Uh, diesels don't turn that fast generally. Max torque is around 1700. The gassed conversion types can run to 3000, but the power efficiency kinda drops off a cliff. A 1200 hP stationary Waukesha runs at 100 to 300 ish rpm. Red line for a Cummins is 2000


----------



## Duncan (Dec 8, 2008)

piotrsko said:


> Uh, diesels don't turn that fast generally. Max torque is around 1700. The gassed conversion types can run to 3000, but the power efficiency kinda drops off a cliff. A 1200 hP stationary Waukesha runs at 100 to 300 ish rpm. Red line for a Cummins is 2000


*Red line for a Cummins is 2000*

Where the hell did you get that???

The ones I used to work with went up to about 4500rpm

I was the Quality Manager (Engine Test) for the Darlington Engine Plant from 1990 to 1997

I suspect (I'm damn sure) that the modern ones will rev even higher as we were limited primarily by the fuel system pressures and those have gone up from about 1200Bar to over 2400Bar

Even the big engines that we worked with (Wartsilla) (Up to 700MegaWatt) revved to about 1500rpm


----------



## Sunking (Aug 10, 2009)

piotrsko said:


> Red line for a Cummins is 2000


I have a Dodge Ram 2500 with a Cummins Turbo Charged Diesel and red line on it is 3300 RPM

While that might be true for some diesels the engines made for small light weight passenger vehicles use Turbo Chargers and that allows manufactures to shorten the stroke length a bit, and thus higher RPM's. At least I think that is how it works and what I have read.


----------



## Sunking (Aug 10, 2009)

dougingraham said:


> But the torque varies across that band with ICE of both varieties. You need to go drive an EV to understand the difference. It should be easy to test drive a Leaf or Volt.


I have driven EV's like a Telsa Roadster and thus why I am asking what am I missing. It you were to rip out Telsa's motor and replace with a gas engine would have to be higher horsepower to achieve the same acceleration and speed.


----------



## major (Apr 4, 2008)

Sunking said:


> I have driven EV's like a Telsa Roadster and thus why I am asking what am I missing. It you were to rip out Telsa's motor and replace with a gas engine would have to be higher horsepower to achieve the same acceleration and speed.


No, it would have to produce the same power (and/or torque) to achieve the same acceleration and speed (assuming the vehicle mass was unaltered).

Power is power and torque is torque regardless of how it is produced (or converted). The difficulty you folks have is with the way different engines (or motors) are rated. Also the different power (or torque) vs speed characteristic of these different engines (or motors) means simple substitution of one for another having the the same "rated power" will not yield equivalent performance.


----------



## Sunking (Aug 10, 2009)

major said:


> Power is power and torque is torque regardless of how it is produced (or converted). The difficulty you folks have is with the way different engines (or motors) are rated.

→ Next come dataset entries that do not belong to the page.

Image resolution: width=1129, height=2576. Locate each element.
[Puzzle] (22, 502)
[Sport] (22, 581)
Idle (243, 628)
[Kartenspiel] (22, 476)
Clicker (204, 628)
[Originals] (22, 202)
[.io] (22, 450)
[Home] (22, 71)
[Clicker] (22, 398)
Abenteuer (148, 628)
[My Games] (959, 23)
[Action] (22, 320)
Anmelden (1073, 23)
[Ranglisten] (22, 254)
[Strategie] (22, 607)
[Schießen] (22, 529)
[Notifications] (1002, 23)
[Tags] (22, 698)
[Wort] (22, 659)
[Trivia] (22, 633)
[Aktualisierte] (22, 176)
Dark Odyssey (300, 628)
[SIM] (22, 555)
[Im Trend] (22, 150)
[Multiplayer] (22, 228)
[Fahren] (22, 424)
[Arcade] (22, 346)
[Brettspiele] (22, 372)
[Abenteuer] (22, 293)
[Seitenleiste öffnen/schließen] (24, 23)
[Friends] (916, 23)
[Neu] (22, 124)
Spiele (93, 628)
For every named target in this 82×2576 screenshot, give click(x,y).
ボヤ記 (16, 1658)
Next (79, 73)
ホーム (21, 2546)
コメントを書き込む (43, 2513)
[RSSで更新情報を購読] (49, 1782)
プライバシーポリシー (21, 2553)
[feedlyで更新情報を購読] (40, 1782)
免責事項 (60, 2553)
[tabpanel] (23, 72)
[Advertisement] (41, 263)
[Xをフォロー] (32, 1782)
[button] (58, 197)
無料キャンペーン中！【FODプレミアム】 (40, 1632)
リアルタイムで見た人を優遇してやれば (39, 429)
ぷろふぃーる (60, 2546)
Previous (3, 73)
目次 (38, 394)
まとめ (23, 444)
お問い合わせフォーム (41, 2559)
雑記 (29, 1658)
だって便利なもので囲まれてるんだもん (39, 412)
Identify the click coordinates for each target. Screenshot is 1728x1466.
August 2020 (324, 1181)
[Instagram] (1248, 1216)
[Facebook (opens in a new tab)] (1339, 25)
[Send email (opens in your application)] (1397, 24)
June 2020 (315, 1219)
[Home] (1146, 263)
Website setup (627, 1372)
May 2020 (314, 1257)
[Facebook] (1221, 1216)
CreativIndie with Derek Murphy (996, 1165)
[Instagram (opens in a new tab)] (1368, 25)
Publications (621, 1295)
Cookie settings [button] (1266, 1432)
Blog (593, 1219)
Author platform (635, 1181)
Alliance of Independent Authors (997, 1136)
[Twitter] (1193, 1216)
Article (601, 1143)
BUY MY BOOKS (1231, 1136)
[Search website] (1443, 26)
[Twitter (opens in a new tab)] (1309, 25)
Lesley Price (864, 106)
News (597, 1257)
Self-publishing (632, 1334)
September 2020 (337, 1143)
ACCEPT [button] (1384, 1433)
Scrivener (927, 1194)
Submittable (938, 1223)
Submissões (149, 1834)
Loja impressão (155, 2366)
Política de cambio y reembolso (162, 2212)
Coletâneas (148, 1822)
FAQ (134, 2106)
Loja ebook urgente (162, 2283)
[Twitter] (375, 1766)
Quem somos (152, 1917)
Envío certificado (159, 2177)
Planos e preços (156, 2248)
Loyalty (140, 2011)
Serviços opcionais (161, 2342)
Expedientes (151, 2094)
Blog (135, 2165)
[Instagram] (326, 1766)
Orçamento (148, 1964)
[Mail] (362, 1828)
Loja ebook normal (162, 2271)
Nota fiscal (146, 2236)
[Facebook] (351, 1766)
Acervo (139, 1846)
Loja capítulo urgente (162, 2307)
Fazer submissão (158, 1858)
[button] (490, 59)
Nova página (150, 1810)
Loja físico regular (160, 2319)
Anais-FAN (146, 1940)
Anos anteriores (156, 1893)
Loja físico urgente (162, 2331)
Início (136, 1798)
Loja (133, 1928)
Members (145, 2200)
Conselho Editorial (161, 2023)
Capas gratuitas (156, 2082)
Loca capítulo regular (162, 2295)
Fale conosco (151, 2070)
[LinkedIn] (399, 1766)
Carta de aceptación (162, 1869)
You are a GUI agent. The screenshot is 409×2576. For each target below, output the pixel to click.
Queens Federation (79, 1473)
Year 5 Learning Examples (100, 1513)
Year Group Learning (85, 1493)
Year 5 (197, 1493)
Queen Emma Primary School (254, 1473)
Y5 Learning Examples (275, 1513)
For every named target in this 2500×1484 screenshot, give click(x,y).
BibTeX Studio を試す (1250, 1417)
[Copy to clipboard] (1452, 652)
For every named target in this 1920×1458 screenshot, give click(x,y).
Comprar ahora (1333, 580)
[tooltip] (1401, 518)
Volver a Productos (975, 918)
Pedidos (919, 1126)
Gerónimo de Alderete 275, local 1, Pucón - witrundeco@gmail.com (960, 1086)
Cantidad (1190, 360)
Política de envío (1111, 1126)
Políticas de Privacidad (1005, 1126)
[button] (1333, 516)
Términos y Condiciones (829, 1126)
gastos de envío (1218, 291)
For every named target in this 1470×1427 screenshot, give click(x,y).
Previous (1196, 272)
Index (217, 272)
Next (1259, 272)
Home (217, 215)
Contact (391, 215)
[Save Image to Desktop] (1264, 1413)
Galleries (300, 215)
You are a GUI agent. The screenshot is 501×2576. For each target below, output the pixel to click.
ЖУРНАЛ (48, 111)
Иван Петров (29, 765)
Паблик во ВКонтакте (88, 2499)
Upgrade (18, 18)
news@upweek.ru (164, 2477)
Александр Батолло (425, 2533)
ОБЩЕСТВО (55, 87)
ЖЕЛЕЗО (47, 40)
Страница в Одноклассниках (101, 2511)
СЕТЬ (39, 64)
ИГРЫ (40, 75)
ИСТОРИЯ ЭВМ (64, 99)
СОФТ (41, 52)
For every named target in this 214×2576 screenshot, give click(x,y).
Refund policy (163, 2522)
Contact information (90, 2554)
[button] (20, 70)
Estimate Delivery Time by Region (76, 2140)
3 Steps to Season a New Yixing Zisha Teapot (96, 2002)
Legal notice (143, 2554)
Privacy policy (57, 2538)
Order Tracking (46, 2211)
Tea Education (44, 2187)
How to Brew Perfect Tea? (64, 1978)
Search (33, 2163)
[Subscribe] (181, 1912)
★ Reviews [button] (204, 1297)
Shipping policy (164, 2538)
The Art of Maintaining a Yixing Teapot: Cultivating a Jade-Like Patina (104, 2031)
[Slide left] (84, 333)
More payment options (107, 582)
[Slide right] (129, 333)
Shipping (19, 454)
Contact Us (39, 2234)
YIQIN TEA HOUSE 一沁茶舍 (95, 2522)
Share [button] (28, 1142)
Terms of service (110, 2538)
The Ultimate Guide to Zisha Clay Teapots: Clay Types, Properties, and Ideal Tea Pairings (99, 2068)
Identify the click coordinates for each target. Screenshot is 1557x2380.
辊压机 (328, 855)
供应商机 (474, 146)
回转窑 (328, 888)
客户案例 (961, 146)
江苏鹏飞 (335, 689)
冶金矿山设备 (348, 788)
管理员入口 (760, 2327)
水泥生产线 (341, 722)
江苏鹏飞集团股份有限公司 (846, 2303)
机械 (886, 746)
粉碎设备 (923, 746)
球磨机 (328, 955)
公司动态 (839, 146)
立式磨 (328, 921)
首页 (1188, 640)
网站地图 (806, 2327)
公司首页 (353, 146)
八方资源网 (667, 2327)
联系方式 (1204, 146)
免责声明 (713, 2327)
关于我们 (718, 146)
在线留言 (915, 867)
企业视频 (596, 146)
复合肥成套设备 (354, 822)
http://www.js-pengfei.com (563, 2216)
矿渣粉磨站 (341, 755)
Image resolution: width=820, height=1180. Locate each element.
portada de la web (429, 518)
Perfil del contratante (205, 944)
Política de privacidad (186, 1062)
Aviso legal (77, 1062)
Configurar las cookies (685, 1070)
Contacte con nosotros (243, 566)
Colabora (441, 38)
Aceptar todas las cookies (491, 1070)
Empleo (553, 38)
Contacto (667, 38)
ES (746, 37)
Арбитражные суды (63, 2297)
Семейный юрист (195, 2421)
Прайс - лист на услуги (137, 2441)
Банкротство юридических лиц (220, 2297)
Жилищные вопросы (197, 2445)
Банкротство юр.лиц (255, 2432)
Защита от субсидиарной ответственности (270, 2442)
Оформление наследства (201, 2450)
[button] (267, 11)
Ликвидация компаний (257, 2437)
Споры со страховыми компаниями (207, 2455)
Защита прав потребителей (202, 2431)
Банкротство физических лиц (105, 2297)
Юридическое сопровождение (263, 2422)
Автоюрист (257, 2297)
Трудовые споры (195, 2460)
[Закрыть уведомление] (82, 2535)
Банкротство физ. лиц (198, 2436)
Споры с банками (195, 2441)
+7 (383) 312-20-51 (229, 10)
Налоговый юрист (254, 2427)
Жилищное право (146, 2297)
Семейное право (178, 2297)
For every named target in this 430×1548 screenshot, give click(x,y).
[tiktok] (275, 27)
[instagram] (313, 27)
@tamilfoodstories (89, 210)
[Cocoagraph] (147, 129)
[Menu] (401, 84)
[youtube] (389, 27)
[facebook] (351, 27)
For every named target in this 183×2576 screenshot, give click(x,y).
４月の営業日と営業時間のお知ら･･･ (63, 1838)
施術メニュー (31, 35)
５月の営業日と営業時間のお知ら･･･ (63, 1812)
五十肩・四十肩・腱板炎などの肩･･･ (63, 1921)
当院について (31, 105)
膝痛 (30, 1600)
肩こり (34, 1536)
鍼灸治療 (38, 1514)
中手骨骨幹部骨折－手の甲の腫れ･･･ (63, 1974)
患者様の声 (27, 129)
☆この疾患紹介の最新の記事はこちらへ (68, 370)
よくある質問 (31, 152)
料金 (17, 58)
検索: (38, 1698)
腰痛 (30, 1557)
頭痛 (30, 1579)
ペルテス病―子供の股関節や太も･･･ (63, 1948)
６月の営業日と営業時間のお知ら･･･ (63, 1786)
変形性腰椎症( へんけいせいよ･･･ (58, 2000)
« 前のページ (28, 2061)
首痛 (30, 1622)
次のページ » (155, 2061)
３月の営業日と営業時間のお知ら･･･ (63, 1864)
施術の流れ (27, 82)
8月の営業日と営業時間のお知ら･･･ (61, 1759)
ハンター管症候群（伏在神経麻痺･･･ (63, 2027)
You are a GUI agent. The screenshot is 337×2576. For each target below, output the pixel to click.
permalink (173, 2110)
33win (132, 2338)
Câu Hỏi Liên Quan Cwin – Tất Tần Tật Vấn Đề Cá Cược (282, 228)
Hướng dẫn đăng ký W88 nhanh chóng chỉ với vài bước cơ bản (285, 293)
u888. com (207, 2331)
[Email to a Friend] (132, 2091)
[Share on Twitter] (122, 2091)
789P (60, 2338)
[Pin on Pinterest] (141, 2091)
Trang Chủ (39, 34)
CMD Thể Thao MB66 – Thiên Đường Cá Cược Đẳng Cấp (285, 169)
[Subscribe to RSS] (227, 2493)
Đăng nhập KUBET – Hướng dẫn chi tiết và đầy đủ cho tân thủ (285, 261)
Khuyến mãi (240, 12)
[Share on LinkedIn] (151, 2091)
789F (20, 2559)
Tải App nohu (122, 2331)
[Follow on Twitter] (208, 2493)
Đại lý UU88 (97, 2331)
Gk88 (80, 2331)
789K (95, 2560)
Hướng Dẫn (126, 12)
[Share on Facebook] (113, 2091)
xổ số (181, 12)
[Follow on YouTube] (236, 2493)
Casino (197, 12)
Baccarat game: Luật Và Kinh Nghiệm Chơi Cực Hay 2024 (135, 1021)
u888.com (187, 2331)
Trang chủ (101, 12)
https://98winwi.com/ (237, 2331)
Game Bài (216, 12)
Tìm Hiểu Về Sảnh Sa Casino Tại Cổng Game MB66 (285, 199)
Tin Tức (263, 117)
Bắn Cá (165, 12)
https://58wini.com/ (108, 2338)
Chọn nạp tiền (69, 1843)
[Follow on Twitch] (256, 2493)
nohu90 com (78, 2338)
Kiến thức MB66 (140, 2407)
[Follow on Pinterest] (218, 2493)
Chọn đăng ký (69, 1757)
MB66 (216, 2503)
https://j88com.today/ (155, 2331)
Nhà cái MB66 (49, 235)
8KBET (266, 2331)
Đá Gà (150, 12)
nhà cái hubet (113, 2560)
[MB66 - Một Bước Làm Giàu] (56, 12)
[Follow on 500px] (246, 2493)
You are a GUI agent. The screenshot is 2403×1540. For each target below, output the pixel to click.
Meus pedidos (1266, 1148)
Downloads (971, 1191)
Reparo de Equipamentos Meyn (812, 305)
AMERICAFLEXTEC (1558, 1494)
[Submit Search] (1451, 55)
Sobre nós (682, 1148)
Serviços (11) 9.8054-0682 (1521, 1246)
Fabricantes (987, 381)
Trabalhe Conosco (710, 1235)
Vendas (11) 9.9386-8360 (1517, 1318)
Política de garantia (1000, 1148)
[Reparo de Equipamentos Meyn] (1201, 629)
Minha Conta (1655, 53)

Yes Major that was what I was driving at and the crux of my question. Only thing that makes sense to me is GAS engines are rated for Peak and diesels and electric are rated Continuous. I don't know if that is correct or not and why I am asking. 

An example I am familiar with is a golf carts. One in particular is the EZ-GO RXV which uses a BLDC motor with a 230 amp controller with 48 volt battery produces 5.5 hp. Remove the RPM limiter in the controller and change out the differential gear to 8:1 ratio and you have a 36 mph cart that was limited to 19.2 mph. Same model with a gas engine is rated 14 hp and if you disable the governor best you get is 25-30 mph and risk burning up the engine. 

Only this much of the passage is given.